Items from a dataset

# # # # #

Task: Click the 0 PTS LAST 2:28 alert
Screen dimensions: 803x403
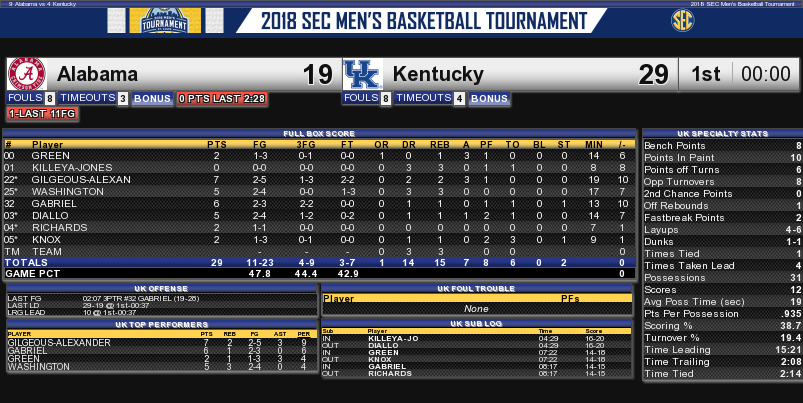Action: click(222, 99)
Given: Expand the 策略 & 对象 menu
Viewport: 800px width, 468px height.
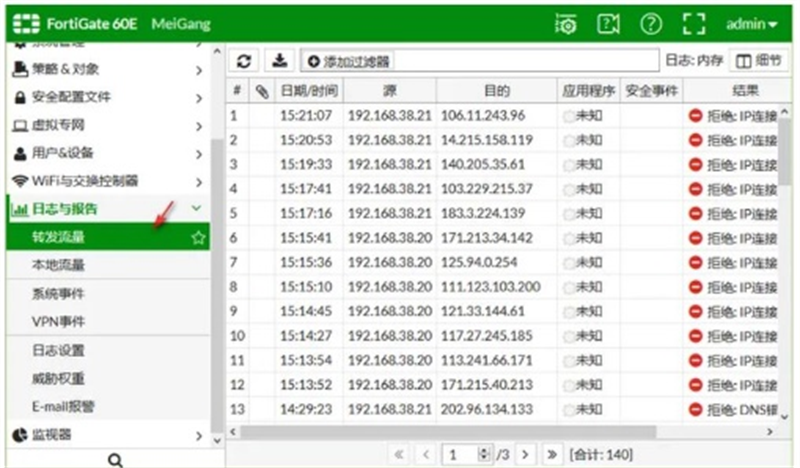Looking at the screenshot, I should (x=198, y=70).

# # # # #

Your instructions ▸
Excluding all pictures, print exactly and only the lines from the line with "Given: Expand the 策略 & 对象 menu" through the end of the records above, both ends included.

Solution below ▸
Given: Expand the 策略 & 对象 menu
Viewport: 800px width, 468px height.
Looking at the screenshot, I should (x=198, y=70).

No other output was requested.